La tassazione dei corrispettivi per la cessione dei contratti sportivi nelle società sportive

Sintesi Operativa
La riforma dello sport, entrata in vigore il 1° luglio 2023, ha introdotto importanti novità riguardanti il trattamento fiscale delle somme percepite dalle società e associazioni sportive dilettantistiche a titolo di premio di addestramento e formazione tecnica degli atleti e dei corrispettivi derivanti dalla cessione dei contratti di lavoro sportivo. In precedenza, gli atleti dilettanti non potevano essere titolari di contratti di lavoro, ma solo di accordi economici non cedibili.

La riforma dello sport, entrata in vigore il 1° luglio 2023, ha introdotto importanti novità riguardanti il trattamento fiscale delle somme percepite dalle società e associazioni sportive dilettantistiche a titolo di premio di addestramento e formazione tecnica degli atleti e dei corrispettivi derivanti dalla cessione dei contratti di lavoro sportivo.

In precedenza, gli atleti dilettanti non potevano essere titolari di contratti di lavoro, ma solo di accordi economici non cedibili. Le società potevano percepire esclusivamente un’indennità per l’addestramento e la formazione tecnica del giovane atleta in caso di passaggio ad altra squadra.

Con la riforma, il rapporto di lavoro sportivo è stato disciplinato dall’art. 28 del D.Lgs. n. 36/2021, prevedendo la possibilità di stipulare contratti di lavoro autonomo o subordinato. L’art. 31 ha confermato il diritto delle società sportive al premio di addestramento e formazione tecnica al momento della stipula del primo contratto di lavoro sportivo da parte dell’atleta. La misura del premio è stabilita dalle singole federazioni in base a parametri che tengono conto dell’età degli atleti, della durata e del contenuto patrimoniale del rapporto.

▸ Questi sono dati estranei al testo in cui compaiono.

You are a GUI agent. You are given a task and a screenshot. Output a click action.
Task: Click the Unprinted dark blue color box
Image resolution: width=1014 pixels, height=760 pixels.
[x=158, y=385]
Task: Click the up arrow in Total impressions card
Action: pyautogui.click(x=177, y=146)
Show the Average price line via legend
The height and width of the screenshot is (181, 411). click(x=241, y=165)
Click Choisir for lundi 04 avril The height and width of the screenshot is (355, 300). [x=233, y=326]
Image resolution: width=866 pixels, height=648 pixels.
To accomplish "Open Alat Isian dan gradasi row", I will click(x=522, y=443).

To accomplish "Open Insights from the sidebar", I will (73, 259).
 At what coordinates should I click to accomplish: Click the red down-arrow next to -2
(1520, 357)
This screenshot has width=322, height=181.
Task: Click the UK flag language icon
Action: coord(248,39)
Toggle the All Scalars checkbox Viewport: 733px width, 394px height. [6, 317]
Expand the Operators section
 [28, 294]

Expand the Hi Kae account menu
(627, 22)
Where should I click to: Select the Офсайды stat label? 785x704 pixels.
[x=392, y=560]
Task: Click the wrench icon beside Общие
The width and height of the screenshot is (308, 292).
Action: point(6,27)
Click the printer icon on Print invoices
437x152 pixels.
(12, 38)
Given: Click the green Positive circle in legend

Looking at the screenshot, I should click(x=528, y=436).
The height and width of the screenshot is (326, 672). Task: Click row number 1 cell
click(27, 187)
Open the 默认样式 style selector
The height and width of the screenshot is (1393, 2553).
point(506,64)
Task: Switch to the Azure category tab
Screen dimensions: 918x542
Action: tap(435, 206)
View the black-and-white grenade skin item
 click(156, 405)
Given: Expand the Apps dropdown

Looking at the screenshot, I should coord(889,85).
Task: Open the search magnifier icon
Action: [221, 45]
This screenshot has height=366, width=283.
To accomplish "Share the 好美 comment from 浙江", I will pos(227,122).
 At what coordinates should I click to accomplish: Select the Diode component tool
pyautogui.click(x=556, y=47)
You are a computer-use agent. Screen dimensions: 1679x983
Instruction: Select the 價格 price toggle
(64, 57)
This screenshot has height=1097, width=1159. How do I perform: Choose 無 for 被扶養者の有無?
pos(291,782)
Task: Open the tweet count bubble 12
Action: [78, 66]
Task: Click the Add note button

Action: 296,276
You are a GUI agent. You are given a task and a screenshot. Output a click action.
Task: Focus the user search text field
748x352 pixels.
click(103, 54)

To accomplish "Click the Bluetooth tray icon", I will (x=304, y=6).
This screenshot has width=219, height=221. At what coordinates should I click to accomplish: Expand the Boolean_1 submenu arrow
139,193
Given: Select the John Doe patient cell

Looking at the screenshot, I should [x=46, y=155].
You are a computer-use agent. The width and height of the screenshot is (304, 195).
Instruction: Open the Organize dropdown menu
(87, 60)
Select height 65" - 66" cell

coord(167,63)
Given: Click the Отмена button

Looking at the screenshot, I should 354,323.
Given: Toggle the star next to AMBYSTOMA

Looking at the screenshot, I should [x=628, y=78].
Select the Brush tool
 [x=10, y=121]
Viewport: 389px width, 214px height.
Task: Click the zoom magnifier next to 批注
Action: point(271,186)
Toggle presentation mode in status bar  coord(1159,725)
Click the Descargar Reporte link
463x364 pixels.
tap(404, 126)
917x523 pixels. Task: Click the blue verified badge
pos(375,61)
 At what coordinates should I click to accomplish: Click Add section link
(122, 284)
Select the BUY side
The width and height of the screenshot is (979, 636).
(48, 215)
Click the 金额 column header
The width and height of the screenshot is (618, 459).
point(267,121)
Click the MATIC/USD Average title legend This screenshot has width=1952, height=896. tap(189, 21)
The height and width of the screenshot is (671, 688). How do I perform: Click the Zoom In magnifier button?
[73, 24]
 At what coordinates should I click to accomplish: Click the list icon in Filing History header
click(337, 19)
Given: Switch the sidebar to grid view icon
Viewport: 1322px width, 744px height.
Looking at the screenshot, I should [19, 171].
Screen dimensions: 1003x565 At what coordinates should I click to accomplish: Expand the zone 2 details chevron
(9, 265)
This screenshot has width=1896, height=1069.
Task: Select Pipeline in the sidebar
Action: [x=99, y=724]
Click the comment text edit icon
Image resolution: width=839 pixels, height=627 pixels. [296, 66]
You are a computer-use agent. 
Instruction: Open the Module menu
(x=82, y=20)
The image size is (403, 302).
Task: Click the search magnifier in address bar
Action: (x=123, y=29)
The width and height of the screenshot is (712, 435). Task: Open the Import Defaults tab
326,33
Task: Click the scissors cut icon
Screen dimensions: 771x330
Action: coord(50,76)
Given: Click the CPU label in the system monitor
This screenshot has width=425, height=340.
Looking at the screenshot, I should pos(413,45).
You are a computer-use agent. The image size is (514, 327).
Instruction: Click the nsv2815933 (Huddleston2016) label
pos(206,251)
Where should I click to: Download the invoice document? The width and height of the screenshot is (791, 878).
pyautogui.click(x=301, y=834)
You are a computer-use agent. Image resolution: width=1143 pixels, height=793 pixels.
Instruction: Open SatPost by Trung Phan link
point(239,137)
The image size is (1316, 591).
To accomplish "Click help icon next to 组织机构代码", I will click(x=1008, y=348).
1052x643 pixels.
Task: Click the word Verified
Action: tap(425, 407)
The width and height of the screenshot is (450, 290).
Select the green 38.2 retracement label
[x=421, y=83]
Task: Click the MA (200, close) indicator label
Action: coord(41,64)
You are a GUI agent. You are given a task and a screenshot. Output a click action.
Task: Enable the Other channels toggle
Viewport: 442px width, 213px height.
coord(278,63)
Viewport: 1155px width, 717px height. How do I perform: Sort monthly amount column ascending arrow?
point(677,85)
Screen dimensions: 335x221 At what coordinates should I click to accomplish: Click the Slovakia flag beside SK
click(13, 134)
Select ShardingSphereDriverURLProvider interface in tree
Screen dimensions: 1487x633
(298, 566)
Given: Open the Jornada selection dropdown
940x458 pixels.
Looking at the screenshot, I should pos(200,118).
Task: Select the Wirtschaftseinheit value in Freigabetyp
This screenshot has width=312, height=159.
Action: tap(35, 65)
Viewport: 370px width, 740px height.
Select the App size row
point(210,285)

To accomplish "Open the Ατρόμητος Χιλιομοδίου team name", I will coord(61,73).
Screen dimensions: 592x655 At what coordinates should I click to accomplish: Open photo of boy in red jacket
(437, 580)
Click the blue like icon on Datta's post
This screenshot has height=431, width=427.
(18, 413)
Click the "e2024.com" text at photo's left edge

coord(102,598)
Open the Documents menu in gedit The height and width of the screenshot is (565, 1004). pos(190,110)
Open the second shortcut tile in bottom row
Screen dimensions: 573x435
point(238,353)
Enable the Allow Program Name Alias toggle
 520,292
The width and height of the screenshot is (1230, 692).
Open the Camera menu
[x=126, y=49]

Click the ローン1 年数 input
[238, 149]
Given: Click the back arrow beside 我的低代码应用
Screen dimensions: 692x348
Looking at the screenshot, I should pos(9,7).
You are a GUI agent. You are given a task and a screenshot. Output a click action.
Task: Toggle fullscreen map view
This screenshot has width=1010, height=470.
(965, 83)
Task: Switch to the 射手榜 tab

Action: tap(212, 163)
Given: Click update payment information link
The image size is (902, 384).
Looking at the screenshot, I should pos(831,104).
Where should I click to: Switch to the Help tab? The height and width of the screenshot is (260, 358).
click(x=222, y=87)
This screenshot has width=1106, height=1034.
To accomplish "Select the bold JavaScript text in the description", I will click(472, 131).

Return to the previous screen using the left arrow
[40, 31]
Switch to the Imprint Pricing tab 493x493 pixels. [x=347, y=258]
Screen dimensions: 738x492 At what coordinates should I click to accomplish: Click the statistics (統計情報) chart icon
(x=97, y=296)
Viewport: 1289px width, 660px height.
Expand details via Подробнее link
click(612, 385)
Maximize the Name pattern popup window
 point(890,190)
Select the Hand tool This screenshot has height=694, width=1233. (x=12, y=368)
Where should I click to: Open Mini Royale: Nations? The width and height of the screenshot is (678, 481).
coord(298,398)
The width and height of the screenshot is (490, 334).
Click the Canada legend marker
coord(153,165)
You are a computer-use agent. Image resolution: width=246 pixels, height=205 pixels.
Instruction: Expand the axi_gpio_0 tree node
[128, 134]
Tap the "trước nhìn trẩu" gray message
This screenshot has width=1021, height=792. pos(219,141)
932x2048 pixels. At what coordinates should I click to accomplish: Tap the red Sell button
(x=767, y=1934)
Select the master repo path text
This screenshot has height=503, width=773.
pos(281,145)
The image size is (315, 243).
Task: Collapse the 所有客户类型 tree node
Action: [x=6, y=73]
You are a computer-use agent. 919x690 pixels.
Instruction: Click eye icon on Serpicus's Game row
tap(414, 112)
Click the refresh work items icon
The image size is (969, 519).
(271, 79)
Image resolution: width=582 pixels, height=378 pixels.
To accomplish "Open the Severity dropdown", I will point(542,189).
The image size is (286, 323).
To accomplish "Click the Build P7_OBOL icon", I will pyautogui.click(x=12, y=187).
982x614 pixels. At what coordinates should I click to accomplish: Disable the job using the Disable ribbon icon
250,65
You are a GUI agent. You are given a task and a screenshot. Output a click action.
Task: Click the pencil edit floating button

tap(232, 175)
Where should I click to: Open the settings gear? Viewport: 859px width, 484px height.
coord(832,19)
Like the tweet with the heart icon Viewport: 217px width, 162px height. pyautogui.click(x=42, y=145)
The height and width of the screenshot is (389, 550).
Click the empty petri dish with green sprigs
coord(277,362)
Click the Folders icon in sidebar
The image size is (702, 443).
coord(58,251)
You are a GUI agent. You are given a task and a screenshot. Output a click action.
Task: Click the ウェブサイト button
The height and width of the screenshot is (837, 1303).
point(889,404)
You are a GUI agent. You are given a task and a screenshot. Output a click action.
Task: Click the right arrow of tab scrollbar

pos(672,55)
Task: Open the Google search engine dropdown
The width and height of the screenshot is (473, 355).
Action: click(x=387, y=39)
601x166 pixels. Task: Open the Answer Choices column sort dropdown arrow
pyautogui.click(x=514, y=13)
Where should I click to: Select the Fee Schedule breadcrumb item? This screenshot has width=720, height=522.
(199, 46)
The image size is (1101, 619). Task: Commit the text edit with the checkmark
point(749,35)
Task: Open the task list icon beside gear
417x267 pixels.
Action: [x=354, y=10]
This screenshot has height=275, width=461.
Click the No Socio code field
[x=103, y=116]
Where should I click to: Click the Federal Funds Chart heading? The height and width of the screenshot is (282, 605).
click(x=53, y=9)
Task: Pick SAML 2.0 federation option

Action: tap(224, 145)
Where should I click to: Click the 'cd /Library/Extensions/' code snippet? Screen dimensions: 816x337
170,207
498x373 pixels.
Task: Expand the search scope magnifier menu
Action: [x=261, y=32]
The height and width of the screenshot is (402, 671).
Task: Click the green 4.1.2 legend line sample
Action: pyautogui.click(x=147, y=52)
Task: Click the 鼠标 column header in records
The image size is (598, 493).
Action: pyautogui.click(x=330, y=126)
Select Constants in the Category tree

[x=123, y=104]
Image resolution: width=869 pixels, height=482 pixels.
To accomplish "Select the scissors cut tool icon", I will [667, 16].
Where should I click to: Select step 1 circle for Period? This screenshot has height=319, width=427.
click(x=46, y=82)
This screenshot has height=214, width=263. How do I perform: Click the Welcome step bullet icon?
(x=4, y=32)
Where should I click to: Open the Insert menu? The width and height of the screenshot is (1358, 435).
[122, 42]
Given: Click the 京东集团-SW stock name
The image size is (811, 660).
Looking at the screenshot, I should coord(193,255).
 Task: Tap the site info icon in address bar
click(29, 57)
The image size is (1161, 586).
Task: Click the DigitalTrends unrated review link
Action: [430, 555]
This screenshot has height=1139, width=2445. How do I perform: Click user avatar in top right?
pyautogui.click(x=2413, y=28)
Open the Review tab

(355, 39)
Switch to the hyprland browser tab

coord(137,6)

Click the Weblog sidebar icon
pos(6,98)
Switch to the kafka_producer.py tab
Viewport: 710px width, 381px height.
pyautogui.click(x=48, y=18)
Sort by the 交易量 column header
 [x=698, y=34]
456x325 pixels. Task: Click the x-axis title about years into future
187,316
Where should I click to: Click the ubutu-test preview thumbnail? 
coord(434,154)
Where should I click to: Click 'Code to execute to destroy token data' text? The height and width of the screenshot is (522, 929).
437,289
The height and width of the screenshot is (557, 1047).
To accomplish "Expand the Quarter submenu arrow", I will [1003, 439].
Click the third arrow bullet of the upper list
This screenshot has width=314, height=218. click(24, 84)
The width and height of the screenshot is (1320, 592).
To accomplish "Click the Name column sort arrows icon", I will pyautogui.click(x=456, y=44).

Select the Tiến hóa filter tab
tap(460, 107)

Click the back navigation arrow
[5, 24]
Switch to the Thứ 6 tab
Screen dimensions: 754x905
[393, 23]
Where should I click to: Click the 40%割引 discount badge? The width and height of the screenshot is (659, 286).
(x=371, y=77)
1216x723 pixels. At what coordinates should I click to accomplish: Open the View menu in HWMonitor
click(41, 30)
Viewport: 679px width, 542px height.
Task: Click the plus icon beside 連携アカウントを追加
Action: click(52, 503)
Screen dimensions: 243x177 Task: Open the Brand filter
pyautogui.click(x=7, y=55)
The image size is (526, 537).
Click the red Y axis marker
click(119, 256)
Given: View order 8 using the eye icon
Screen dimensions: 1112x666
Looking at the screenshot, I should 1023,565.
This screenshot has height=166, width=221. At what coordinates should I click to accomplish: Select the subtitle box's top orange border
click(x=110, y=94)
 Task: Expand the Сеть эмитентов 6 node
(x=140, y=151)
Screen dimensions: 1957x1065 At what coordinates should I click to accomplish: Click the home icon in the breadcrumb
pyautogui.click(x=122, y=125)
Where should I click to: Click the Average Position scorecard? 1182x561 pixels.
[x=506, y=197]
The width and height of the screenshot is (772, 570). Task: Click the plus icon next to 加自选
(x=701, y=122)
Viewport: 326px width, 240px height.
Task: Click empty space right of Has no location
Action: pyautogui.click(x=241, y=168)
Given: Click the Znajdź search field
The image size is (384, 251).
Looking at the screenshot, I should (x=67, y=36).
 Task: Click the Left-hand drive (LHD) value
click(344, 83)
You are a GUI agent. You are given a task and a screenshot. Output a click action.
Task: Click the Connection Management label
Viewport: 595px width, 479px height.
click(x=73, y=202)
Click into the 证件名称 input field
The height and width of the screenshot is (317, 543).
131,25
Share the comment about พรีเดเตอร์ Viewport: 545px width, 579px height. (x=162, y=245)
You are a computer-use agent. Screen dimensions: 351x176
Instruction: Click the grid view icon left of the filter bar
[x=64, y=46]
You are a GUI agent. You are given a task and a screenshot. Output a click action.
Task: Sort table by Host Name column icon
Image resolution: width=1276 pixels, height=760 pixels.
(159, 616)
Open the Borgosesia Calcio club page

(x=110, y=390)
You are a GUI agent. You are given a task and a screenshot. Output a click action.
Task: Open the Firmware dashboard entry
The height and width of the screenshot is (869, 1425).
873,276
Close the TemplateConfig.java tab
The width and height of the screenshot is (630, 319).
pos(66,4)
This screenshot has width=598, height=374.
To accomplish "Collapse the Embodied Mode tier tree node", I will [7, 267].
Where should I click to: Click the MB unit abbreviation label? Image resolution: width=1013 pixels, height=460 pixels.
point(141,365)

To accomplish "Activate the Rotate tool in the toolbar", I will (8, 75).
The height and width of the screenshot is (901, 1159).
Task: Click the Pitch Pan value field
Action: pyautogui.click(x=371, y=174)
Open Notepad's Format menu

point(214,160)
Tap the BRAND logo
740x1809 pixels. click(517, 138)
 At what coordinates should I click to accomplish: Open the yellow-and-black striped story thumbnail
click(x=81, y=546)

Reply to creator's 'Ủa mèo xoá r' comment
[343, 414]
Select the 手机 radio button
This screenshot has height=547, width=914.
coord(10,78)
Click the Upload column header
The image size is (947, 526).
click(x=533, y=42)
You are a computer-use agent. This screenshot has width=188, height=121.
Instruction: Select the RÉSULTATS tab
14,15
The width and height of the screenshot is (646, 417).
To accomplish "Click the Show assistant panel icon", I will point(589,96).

Trattamento fiscale dei corrispettivi per la cessione dei contratti

I corrispettivi percepiti a seguito della cessione di contratti di lavoro sportivo si considerano a ogni effetto prestazioni di servizi, ai sensi dell’art. 3 del D.P.R. n. 633/1972. In mancanza di una disposizione che ne preveda l’esenzione, l’IVA sarà dovuta nella misura ordinaria del 22%. L’importo pagato costituirà un maggior costo per la società sportiva acquirente il contratto, qualora abbia optato per il regime forfetario, poiché l’IVA non potrà essere considerata in detrazione analiticamente.

Tuttavia, l’art. 36 ha precisato che i corrispettivi percepiti con la cessione dei contratti di lavoro sportivo possono essere completamente detassati per effetto dell’agevolazione prevista dall’art. 148, comma 3, del TUIR, a condizione che l’associazione sportiva non intenda iscriversi al RUNTS.

Questa previsione rappresenta un ulteriore vantaggio per le associazioni sportive dilettantistiche che decidono di non iscriversi al Registro Unico Nazionale del Terzo Settore (RUNTS). La detassazione completa dei corrispettivi derivanti dalla cessione dei contratti di lavoro sportivo consente infatti di evitare l’assoggettamento a IRES della plusvalenza realizzata.

Esempi pratici

Per comprendere meglio l’applicazione pratica delle nuove disposizioni, consideriamo alcuni esempi concreti:

Considerazioni sulla scelta di non iscriversi al RUNTS

La scelta di non iscriversi al RUNTS può risultare vantaggiosa per le associazioni sportive dilettantistiche, al fine di beneficiare della detassazione dei corrispettivi percepiti con la cessione dei contratti di lavoro sportivo.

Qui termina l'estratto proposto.